Adelaide chef and restaurateur Jock Zonfrillo has won a prestigious international culinary prize worth more than $157,000 for his work championing Australian indigenous culture and culinary traditions.

Jul 25, 2018, updated Jul 25, 2018
Chef and restaurateur Jock Zonfrillo. Photo: Aaron Gully

Chef and restaurateur Jock Zonfrillo. Photo: Aaron Gully

Announced at an event in Modena, Italy, the Basque Culinary World Prize is described as “an award for chefs improving society through gastronomy”.

It is judged by a jury of chefs and food experts from Spain, the United States, Peru, Italy, Brazil, France, Japan, Mexico and the Basque Country, with Zonfrillo the only Australian finalist in a top-10 list of chefs from throughout the world.

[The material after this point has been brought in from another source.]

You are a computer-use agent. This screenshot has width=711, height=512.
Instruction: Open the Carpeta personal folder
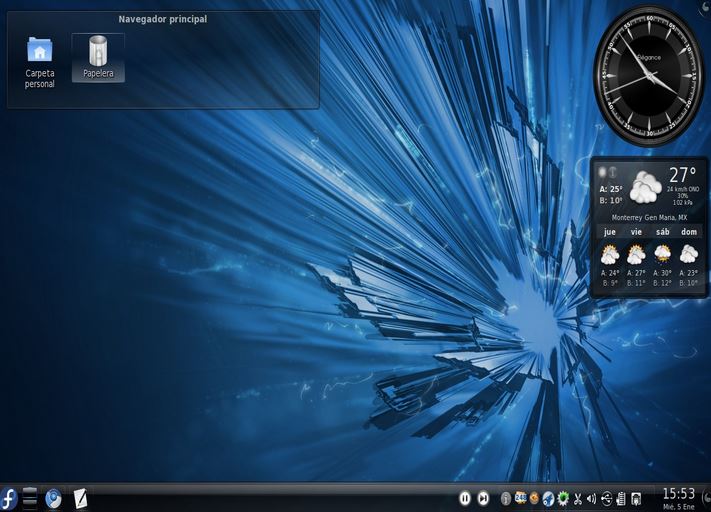(40, 62)
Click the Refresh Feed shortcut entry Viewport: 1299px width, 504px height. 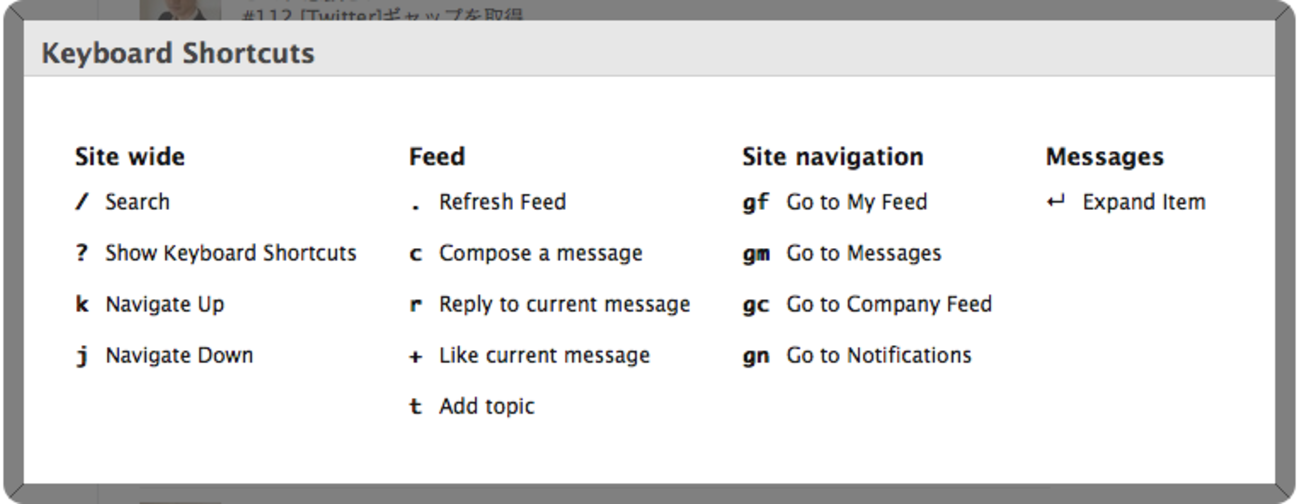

The owner of the multi-award-winning Rundle Street restaurant Orana and Blackwood Bistro has visited Aboriginal communities across Australia to learn more about native ingredients, many of which are showcased on the Orana menu.

Zonfrillo’s Orana Foundation has also been documenting more than 1200 native ingredients and investigating new ways in which they can be used, with plans to share the information through an Indigenous Food Database.

“One of the fundamental lessons I’ve learned from working with indigenous communities is to give back more than you take,” he said.

“My motivation comes from acknowledging a culture who farmed and thrived from the land they have lived on for over 60,000 years.

“The First Australians are the true cooks and ‘food inventors’ of these lands and their exclusion from our history, and specifically our food culture, it is unacceptable.”

Zonfrillo has visited numerous Aboriginal communities. Photo: Nomad Chef

The prize sees Zonfrillo awarded €100,000 ($A157,600) to devote to a project or institution of his choice that “demonstrates the wider role of gastronomy in society”.

The chair of the prize jury, Joan Roca, said it had unanimously chosen him because his work was inspiring and had a “multiplier effect”.

 “Through the identification of ingredients and traditions and his commitment to transforming the knowledge of these people into development opportunities, Zonfrillo sows the seeds for a better future.”

Award organisers said Zonfrillo had brought Aboriginal cultural traditions to wider audiences through his 10-part series Nomad Chef, which screened in more than 220 countries.